* **Work to be completed**
Could you rewrite the records from the line that has "Click the 2L - Digital control value" through the line that has "pyautogui.click(x=129, y=321)", swapping "purple" for "violet" and keeping everything else as it stands?
— START Data excerpts —
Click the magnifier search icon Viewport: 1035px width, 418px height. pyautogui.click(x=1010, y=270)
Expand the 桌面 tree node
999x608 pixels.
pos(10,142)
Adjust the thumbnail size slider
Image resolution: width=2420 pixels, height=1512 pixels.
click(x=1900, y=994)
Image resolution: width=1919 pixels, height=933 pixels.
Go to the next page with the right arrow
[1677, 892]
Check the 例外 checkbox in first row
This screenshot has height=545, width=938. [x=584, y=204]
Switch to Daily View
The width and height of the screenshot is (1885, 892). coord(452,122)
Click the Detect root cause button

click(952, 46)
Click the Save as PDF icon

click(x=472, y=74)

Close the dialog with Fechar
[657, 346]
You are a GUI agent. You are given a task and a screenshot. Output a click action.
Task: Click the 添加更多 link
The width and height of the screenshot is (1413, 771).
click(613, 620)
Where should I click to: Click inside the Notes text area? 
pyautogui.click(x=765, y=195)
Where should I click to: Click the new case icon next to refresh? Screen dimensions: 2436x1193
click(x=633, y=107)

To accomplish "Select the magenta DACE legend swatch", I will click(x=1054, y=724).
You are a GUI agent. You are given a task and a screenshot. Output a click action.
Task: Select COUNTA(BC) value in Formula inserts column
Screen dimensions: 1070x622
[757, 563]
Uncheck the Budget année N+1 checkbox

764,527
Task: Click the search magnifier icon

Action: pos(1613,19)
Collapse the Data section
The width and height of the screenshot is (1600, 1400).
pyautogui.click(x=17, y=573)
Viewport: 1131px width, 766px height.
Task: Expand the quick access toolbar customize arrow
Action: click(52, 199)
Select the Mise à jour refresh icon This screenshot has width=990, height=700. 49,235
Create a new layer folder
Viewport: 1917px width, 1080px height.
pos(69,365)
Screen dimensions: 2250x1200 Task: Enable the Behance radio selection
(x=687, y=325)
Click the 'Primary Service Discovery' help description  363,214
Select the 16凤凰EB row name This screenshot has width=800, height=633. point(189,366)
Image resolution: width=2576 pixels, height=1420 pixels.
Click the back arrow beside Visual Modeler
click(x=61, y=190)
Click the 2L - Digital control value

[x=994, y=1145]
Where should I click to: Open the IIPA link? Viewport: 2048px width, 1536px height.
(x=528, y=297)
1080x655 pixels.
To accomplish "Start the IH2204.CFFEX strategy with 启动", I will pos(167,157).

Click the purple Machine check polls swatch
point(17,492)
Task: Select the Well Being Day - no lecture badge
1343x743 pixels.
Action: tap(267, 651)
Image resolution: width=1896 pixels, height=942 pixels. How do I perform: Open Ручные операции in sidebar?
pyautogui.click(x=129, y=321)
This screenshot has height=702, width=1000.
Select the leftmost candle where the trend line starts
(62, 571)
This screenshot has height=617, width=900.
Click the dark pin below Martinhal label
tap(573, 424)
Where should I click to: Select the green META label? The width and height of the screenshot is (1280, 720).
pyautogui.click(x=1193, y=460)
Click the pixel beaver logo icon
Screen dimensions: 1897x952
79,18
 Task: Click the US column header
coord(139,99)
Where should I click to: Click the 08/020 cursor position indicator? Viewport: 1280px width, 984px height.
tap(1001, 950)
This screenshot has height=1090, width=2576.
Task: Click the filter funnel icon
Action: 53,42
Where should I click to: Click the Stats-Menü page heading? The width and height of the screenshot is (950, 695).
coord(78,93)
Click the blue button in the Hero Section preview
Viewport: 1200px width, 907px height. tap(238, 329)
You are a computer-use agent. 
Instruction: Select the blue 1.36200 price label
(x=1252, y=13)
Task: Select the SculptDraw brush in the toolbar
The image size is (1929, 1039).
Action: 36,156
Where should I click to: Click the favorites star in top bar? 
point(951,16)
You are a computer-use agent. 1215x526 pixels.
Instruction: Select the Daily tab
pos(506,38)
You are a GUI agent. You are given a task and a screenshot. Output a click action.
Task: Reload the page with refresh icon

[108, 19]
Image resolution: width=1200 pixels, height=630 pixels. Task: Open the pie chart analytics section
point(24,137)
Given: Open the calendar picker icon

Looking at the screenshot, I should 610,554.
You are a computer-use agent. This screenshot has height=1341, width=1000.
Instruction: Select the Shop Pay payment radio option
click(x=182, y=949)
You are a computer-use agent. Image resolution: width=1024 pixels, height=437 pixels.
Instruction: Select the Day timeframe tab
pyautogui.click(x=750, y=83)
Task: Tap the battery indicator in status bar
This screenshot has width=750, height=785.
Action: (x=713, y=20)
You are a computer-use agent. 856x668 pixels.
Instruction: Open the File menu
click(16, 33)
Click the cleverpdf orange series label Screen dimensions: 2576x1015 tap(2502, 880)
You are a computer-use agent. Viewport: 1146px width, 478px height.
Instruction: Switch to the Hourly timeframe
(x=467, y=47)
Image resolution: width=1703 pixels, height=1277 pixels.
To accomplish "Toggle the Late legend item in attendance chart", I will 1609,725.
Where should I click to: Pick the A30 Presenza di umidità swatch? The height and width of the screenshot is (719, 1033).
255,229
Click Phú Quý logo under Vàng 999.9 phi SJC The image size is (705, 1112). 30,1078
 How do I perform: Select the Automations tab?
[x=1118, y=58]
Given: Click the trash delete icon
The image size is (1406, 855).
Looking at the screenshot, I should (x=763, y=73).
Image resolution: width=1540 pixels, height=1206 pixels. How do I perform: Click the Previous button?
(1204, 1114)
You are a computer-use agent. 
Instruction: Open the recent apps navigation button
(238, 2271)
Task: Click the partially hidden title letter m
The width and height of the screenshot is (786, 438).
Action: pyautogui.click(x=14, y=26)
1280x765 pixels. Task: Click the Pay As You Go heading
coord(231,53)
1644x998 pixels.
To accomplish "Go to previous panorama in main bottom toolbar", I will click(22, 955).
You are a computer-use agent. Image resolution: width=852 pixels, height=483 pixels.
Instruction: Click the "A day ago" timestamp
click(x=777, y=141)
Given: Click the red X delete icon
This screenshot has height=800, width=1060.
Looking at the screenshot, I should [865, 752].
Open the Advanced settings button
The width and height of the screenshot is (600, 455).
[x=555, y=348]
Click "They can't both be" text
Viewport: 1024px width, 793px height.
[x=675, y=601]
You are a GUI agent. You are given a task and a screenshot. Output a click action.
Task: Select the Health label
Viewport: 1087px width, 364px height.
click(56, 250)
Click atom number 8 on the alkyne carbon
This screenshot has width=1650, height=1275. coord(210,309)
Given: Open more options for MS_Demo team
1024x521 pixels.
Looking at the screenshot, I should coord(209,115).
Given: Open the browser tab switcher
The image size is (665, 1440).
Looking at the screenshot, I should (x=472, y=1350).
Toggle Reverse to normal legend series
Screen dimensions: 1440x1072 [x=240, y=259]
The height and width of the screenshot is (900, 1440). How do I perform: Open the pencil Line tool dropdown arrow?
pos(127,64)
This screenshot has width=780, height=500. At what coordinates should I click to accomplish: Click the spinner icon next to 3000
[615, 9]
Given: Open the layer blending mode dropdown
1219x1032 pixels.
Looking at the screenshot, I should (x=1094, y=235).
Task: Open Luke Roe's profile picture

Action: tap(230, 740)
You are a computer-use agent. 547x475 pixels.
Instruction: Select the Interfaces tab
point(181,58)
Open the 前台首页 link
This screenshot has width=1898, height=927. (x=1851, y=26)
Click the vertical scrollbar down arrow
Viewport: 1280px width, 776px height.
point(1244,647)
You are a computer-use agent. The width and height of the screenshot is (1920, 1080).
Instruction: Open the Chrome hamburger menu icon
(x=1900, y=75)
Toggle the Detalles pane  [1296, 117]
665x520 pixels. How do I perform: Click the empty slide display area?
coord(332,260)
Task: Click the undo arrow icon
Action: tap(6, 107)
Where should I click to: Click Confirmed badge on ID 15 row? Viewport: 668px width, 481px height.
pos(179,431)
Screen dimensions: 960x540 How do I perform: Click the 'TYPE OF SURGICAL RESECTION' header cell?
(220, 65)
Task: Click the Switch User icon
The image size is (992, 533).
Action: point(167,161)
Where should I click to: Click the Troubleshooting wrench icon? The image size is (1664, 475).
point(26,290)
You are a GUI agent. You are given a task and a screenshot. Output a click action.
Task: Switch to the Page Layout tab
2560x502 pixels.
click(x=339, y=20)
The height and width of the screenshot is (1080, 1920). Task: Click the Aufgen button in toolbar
— END Data excerpts —
* **Written answer**
Click the 2L - Digital control value

[x=994, y=1145]
Where should I click to: Open the IIPA link? Viewport: 2048px width, 1536px height.
(x=528, y=297)
1080x655 pixels.
To accomplish "Start the IH2204.CFFEX strategy with 启动", I will pos(167,157).

Click the violet Machine check polls swatch
point(17,492)
Task: Select the Well Being Day - no lecture badge
1343x743 pixels.
Action: tap(267, 651)
Image resolution: width=1896 pixels, height=942 pixels. How do I perform: Open Ручные операции in sidebar?
pyautogui.click(x=129, y=321)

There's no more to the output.